Nick Akerman, a veteran defence attorney who served as an assistant US attorney in New York and as a deputy special prosecutor during Watergate, told The Independent that a request for a pardon is a strong indicator that the person requesting it knows they have broken the law.
“This is obvious evidence of someone who believes they committed a crime and is concerned about being prosecuted – an innocent person does not ask for a pardon,” he said. “A request for a pardon, when there is not even an investigation going on, is overwhelming evidence of consciousness of guilt.”
Mr Perry, who has denied asking for a pardon, figured prominently in the panel’s Thursday presentation, during which former Trump-era Justice Department officials gave evidence regarding the Pennsylvania Republican’s role in a proposal pitched to Mr Trump by Jeffrey Clark, an environmental lawyer who was then the head of the department’s civil division.
The Pennsylvania Republican had actually introduced Mr Trump to Mr Clark, who encouraged the president to sack the then-acting attorney general, Jeffrey Rosen, and install him atop the DOJ so he could pressure state legislatures to overturn election results in their states based on claims of fraud which the department had already debunked.
After Mr Clark told Mr Rosen he was being elevated to Mr Rosen’s current job, Mr Rosen and other top Justice Department leaders confronted him and Mr Trump in a contentious Oval Office meeting.
One of the former officials who participated in the meeting, former acting deputy attorney general Richard Donoghue, described to the hearing how he and the other DOJ leaders told Mr Trump they would resign if he made Mr Clark – an environmental law specialist with no experience as a trial lawyer or prosecutor – their boss.
“I said: Mr President, I would resign immediately. I'm not working one minute for this guy [Mr Clark] who I just declared was completely incompetent.”
He said Mr Trump then turned to Steven Engel, then the head of the DOJ office of legal counsel, and asked if he, too, would resign.

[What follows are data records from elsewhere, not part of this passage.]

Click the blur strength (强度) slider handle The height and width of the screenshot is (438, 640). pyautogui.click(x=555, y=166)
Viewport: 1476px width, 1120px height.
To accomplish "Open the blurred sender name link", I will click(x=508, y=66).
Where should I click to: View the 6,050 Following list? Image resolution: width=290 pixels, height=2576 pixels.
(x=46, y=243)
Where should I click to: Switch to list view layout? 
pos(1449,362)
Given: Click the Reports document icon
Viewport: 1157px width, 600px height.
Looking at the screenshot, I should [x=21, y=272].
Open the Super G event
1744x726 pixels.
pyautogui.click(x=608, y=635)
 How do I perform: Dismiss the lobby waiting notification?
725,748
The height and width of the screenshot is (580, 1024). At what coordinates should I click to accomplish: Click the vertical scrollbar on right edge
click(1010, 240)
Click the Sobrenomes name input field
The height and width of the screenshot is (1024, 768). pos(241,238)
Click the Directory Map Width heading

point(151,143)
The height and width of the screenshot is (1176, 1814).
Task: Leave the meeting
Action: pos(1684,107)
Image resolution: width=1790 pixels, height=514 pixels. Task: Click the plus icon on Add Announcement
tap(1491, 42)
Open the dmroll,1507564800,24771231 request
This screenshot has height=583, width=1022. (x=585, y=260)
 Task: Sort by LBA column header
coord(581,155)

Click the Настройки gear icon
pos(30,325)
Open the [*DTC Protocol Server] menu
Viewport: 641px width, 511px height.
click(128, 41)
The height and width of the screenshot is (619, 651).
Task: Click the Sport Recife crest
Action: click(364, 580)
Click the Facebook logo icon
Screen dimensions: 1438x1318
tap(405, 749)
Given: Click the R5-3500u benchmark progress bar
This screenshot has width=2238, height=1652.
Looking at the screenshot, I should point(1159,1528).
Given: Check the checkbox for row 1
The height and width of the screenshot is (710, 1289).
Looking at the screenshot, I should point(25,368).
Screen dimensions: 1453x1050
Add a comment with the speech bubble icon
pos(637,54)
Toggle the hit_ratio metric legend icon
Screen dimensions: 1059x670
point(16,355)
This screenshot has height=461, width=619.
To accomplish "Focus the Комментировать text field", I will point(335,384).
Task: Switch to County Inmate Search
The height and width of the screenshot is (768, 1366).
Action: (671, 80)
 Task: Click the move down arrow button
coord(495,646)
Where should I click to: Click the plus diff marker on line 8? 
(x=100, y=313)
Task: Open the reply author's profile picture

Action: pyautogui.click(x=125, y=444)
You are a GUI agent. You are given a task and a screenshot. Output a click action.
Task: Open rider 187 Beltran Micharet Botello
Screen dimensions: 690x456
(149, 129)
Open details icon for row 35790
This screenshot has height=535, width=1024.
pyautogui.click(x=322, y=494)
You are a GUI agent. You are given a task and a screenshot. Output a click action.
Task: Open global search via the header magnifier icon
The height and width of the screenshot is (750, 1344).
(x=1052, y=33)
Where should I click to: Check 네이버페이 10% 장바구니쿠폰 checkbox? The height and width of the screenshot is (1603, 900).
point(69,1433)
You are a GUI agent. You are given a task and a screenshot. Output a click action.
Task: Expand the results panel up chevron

In response, he said Mr Engel told the president: “Absolutely I would, Mr President, you would leave me no choice.”
Mr Donoghue said he then told the president he would “lose [his] entire department leadership” if he went through with Mr Clark’s plan.
“Every single agent will walk out on you, your entire department of justice leadership will walk out within hours,” he recalled saying.
The select committee also presented evidence that Mr Trump’s own White House advisers had found that Mr Clark’s proposed actions, including launching investigations into the baseless conspiracy theories being pushed by Mr Trump and his allies and sending the letter to state legislatures urging them to overturn the election, would be illegal.
Mr Herschmann, the former deputy White House counsel, told select committee investigators Mr Clark’s plan was “asinine” and said his reaction was to tell the aspiring acting attorney general it could expose him to criminal charges.
"I said ... f***ing a-hole ... congratulations: You've just admitted your first step you'd take as attorney general would be committing a felony and violating Rule 6-c. You're clearly the right candidate for this job,” he recalled saying.
Mr Clark, a veteran environmental lawyer who now works for a pro-Trump think tank called the Center for Renewing America, was one of numerous ex-Trump administration officials who were subpoenaed to give evidence before the select committee. He had initially resisted appearing, but when he did show up under the threat of a criminal referral for contempt of congress, he invoked his fifth amendment right against self-incrimination more than 100 times.
The hearing focusing on his conduct in the days leading up to the Capitol attack comes as the department where he once served as a senior official is now investigating him for his role in Mr Trump’s plot to remain in power against the wishes of voters.
According to multiple reports, FBI agents raided Mr Clark’s home on Wednesday pursuant to a search warrant.